EV battery recycling incentives, Ramping up in the U.S.

Photo Credit: iStock

Electric vehicle battery recycling is ramping up in the United States in a big way thanks to a provision in the Inflation Reduction Act, according to Reuters.

Although electric vehicles are much less harmful to our planet than fossil fuel-powered cars in terms of net impact, they are not without their drawbacks — and many of those drawbacks are centered on their batteries. In addition to being one of the most expensive components to produce, EV batteries are also harmful to the environment as they require mining for lithium and other rare metals.

All of that is why recycling EV batteries is so vital to the continued growth of the industry, and why the IRA — which offers consumers an up to $7,500 tax credit for purchasing a new EV made in the United States — is incentivizing car companies to make their batteries out of recycled materials. 

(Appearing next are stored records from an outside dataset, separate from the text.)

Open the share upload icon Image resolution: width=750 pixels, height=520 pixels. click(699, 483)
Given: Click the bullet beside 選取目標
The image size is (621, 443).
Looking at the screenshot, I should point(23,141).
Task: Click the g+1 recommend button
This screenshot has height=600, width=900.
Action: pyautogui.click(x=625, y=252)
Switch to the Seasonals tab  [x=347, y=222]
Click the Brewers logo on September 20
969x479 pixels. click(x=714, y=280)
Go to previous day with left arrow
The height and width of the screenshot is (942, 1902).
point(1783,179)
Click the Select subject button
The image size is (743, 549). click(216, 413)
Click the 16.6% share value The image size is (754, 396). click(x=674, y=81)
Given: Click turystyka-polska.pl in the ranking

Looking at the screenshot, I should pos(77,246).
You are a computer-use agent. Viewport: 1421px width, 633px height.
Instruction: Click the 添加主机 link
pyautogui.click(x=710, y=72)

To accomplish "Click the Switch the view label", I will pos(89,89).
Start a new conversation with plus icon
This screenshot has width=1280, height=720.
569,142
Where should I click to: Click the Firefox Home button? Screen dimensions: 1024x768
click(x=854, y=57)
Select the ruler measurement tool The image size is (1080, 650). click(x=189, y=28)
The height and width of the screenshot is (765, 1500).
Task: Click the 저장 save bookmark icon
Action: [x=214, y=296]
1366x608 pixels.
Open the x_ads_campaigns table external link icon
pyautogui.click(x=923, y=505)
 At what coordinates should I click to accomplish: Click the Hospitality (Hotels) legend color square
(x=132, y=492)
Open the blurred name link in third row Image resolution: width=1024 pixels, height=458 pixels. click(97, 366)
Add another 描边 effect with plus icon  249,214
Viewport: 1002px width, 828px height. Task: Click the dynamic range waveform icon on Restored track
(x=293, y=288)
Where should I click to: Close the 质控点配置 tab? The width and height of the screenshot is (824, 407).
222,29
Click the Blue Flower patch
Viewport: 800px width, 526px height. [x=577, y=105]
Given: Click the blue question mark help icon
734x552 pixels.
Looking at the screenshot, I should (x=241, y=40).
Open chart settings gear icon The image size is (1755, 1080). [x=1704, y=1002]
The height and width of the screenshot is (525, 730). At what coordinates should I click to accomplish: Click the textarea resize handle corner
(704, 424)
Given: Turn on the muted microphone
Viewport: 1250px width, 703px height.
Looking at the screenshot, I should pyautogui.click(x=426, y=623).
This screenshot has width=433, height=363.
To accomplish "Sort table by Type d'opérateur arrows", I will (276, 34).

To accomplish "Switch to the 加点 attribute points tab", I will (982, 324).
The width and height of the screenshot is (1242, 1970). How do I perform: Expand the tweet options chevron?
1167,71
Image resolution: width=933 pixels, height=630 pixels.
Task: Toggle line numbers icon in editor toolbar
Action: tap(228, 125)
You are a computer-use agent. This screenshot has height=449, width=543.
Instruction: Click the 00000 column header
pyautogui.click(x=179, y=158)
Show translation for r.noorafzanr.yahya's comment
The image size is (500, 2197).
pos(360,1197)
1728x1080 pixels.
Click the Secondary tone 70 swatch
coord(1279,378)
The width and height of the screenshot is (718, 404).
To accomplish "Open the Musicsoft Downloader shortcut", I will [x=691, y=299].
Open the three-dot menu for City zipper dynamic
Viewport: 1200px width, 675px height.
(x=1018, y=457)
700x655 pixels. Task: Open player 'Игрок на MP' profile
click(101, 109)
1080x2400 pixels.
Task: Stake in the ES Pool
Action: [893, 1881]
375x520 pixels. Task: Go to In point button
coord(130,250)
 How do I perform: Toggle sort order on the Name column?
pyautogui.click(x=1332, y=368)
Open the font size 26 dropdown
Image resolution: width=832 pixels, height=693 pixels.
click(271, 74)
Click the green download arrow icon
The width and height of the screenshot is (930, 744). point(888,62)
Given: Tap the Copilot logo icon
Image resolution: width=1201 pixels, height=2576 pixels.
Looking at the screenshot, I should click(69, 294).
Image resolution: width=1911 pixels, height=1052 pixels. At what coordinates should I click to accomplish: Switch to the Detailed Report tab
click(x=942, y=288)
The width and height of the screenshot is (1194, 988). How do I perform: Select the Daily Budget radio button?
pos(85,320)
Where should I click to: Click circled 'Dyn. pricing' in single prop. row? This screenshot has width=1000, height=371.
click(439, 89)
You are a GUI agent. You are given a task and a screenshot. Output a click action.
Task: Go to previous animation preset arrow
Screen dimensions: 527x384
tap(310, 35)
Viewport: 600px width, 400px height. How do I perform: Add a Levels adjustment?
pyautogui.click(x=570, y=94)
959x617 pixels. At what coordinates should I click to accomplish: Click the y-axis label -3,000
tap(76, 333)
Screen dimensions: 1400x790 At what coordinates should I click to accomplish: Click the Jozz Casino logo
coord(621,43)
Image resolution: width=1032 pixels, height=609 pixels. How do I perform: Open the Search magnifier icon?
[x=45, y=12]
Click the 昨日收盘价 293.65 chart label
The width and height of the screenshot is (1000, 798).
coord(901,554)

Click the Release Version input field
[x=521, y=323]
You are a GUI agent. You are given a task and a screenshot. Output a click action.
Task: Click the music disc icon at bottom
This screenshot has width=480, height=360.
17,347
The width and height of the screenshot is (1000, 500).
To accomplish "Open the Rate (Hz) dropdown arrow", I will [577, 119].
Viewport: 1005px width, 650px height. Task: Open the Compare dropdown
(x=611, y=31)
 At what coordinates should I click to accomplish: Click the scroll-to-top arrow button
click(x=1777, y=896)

Vehicle battery materials count as being sourced from the U.S. (and therefore qualify EVs for this portion of the full tax credit) as long as the batteries were recycled in America, regardless of where they were made originally, Reuters reported

That has kicked off what Reuters described as a "U.S. factory building boom." While until now, China has dominated the field of EV battery recycling, North American companies are working quickly to catch up and create "closed-loop supply chains."

Two such companies are Canadian company Li-Cycle, which received a $375 million loan from the U.S. government to build a battery recycling factory in Rochester, New York, and Redwood Materials, which has received a $2 billion loan from the U.S. to build a facility in Nevada. 

As the industry continues to scale up, many companies are seemingly putting their money where their mouths are when it comes to EV battery recycling.

"What [the IRA] does is change the demand equation for battery materials," Mike O'Kronley, CEO of Ascend Elements, another battery recycling company based in the U.S., told Reuters. "We need to keep those valuable materials ... so we can put them right back into EVs."